* **Requests**:
A. Print the part of the lilac thread between "I've tried to" and "authentic lilac scent?", inclusive.
B. In the lilac thread, shorten the paragraph that begins "i'm sorry, but i don't believe" while keeping its main facts.

* **Provided passage**:
================

# lilac anyone?



## cjjuenger (Jul 29, 2009)

I've tried to find lilac eo with absolutely no luck!  Does anyone have a suggestion on _where_ to find it?  Or, what to blend to make an authentic lilac scent?

Thanks!  :?


----------



## heartsong (Jul 29, 2009)

*x*

hi there!

i'm sorry, but i don't believe there is sure a lilac e/o.  you might check with www.libertynatural.com  they carry just about every e/o on the planet.  email them your question and perhaps they can suggest something similar.

if all else fails, www.soapsupplies.net has a very authentic smelling f/o.

wish i could be more help!


----------



## honor435 (Jul 30, 2009)

are you opposed to using a fo? they have lots of lilac fragrances, that are really nice, try peakcandle or brambleberry.


----------



## beautifulbay (Sep 26, 2009)

there is no lilac EO, but Brambleberry's lilac fragrance is very nice.


----------



## Guest (Sep 26, 2009)

Nice website beautifulbay .

Kitn


----------



## beautifulbay (Sep 26, 2009)

Kitn said:
			
		

> Nice website beautifulbay .
> 
> Kitn



Thank you so much.  It's new, and I'm still doing tons of work on it....thank you for checking it out.


----------

================

* **Material**:

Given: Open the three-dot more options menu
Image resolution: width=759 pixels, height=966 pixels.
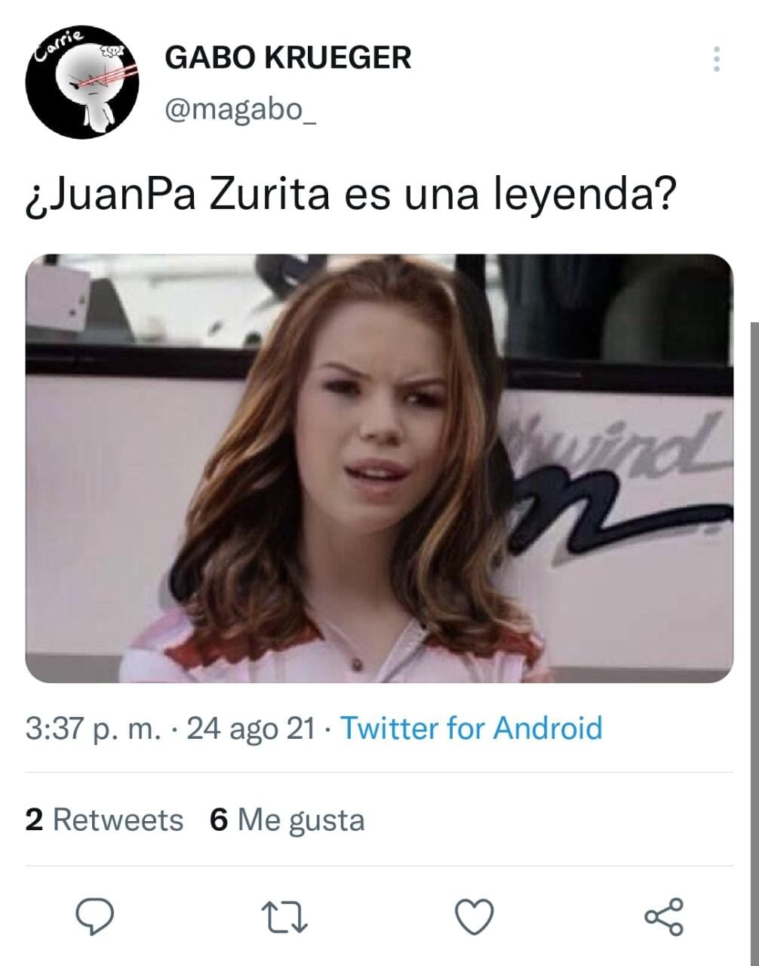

================

* **Results for the exercise**:
A.
I've tried to find lilac eo with absolutely no luck!  Does anyone have a suggestion on _where_ to find it?  Or, what to blend to make an authentic lilac scent?

B. The writer doubts a lilac e/o exists. They suggest emailing www.libertynatural.com, which carries nearly every e/o, to ask for something similar.